Every line of the records below that has the word "field" should be copied.

DATA TO EXAMINE »
+ + + + + + +
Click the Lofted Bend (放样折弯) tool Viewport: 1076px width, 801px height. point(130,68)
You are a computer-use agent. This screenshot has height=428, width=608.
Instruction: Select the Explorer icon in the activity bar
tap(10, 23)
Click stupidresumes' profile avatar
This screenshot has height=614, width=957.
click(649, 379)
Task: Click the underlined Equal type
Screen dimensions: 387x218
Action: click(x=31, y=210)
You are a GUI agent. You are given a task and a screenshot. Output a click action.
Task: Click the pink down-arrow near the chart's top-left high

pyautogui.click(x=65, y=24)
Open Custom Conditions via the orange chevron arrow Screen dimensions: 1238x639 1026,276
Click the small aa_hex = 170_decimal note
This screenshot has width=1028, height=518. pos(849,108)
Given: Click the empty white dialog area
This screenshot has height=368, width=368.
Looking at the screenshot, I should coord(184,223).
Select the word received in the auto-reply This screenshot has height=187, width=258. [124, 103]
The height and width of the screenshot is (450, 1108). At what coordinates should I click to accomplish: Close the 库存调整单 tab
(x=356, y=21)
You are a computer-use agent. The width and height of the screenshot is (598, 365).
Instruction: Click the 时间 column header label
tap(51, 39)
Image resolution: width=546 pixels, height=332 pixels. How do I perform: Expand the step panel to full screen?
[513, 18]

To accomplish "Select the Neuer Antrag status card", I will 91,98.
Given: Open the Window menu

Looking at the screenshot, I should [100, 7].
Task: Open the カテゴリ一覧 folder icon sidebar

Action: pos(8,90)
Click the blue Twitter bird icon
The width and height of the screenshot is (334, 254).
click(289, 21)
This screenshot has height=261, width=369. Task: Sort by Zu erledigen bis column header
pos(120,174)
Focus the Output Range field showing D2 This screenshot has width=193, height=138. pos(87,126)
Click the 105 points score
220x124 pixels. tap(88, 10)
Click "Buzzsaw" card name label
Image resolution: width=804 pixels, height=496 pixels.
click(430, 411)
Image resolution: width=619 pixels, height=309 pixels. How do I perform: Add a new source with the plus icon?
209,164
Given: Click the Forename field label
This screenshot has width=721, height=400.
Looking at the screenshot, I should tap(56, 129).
+ + + + + + +
SOLUTION TO THIS PROBLEM »
Focus the Output Range field showing D2 This screenshot has width=193, height=138. pos(87,126)
Given: Click the Forename field label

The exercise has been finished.